Section 1.6: Notes and Discussion
This chapter has selectively introduced core concepts from convex optimization that are most pertinent to the algorithms and applications discussed in later chapters. While the treatment here is necessarily concise, readers seeking a more comprehensive foundation are encouraged to consult several classic references.
The textbook by Boyd and Vandenberghe (Boyd & Vandenberghe, 2004) is an excellent and widely-used introduction to convex optimization. It covers convex sets, convex functions, duality, and optimality conditions in detail, and emphasizes geometric intuition and practical modeling. Many of the definitions and examples in this chapter are inspired by this text.
Nesterov’s Introductory Lectures on Convex Programming (Nesterov, 2004) provides a more mathematically rigorous treatment, including several key lemmas on smooth and strongly convex functions (Lemma 1.4 and Lemma 1.5) that are presented in this chapter. It is particularly useful for readers interested in complexity analysis and the theoretical underpinnings of first-order methods.
Other notable references include the texts by Rockafellar (Rockafellar, 1970) and Bertsekas (Bertsekas, 2009), which offer deep insights into convex analysis, duality theory, and constrained optimization from a classical perspective.
The KKT condition is named after three mathematicians, William Karush, Harold W. Kuhn, and Albert W. Tucker. It was known due to Kuhn and Tucker, who first published the conditions in 1951 (Kuhn & Tucker, 2014). Later scholars discovered that the necessary conditions for this problem had been stated by Karush in his master’s thesis in 1939 (Karush, 1939). The Danskin Theorem originates from the work of Danskin (Danskin, 1967), while its generalized form for subdifferentiable cases is attributed to Bertsekas (Bertsekas, 2005).
References
Bertsekas, D. (2005). Control of uncertain systems with a set-membership description of the uncertainty.
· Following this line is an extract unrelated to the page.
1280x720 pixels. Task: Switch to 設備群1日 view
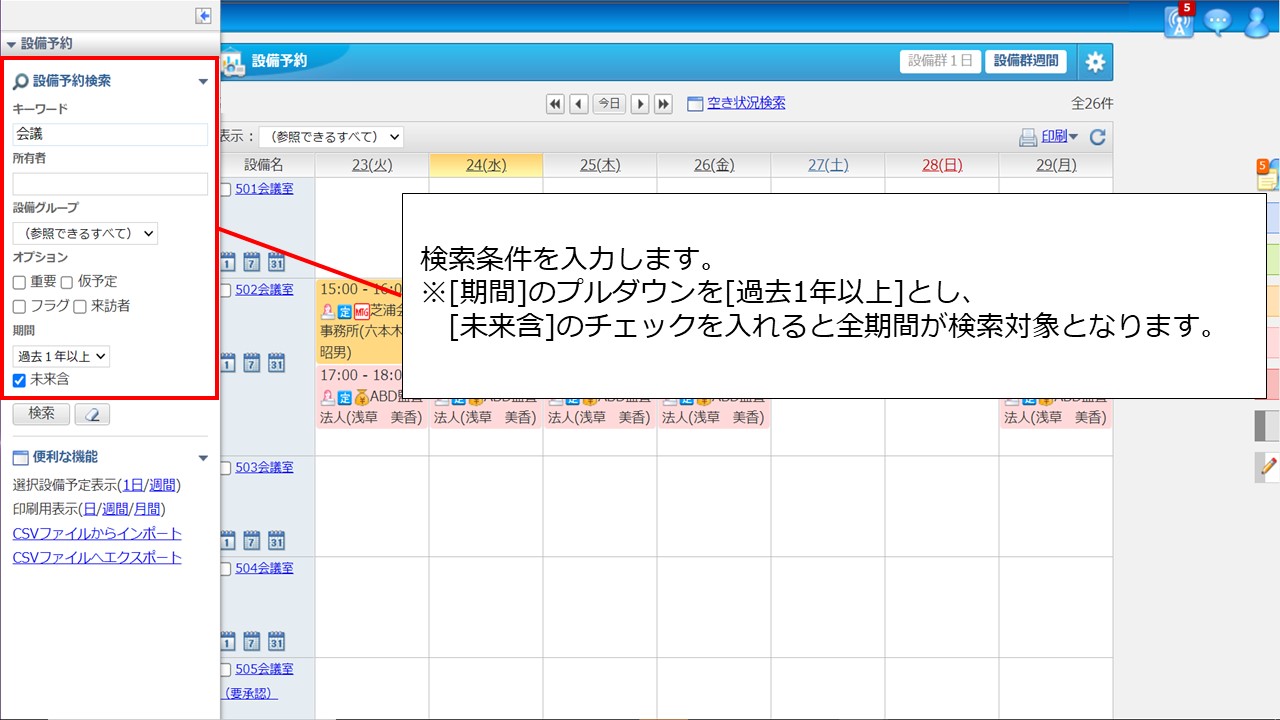pyautogui.click(x=940, y=61)
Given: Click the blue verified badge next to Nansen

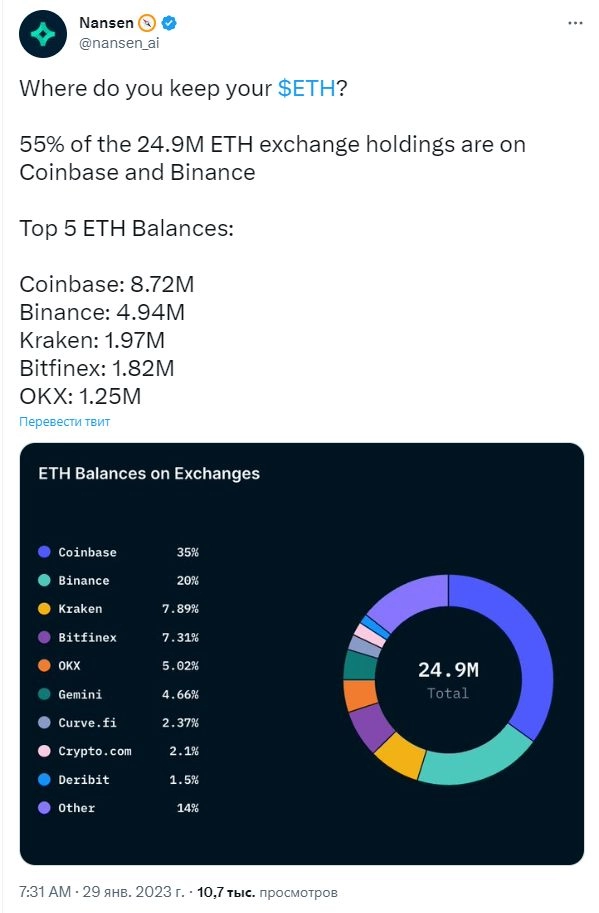Looking at the screenshot, I should (x=170, y=22).
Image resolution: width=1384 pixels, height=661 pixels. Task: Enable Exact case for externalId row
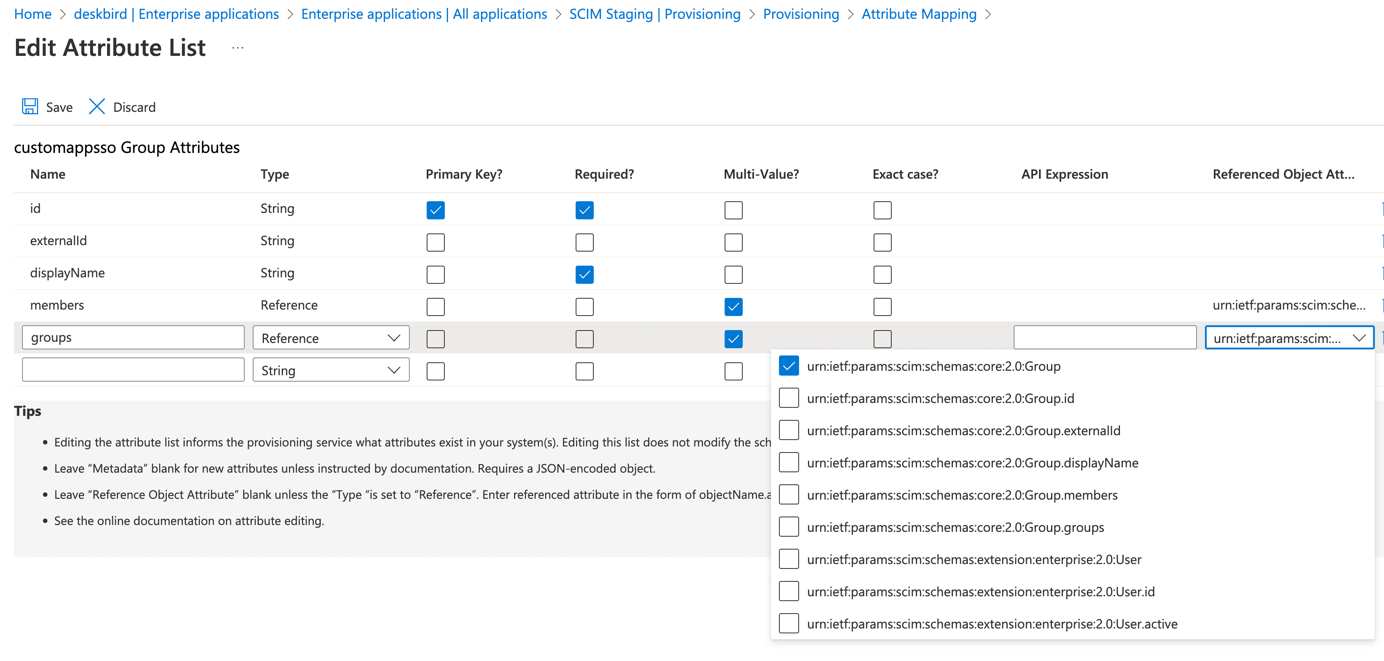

Bertsekas, D. P. (2009). Convex Optimization Theory. Athena Scientific.
Boyd, S., & Vandenberghe, L. (2004). Convex Optimization. Cambridge University Press.
Danskin, J. M. (1967). The Theory of Max-min and Its Applications to Weapons Allocation Problems. Springer.
Karush, W. (1939). Minima of Functions of Several Variables with Inequalities as Side Constraints (M.Sc. thesis). University of Chicago, Department of Mathematics.
Kuhn, H. W., & Tucker, A. W. (2014). Nonlinear Programming. In G. Giorgi & T. H. Kjeldsen (Eds.), Traces and Emergence of Nonlinear Programming (pp. 247–258). Springer Basel. https://doi.org/10.1007/978-3-0348-0439-4_11
Nesterov, Y. (2004). Introductory Lectures on Convex Programming: A Basic Course. Springer.
Rockafellar, R. T. (1970). Convex Analysis. Princeton University Press.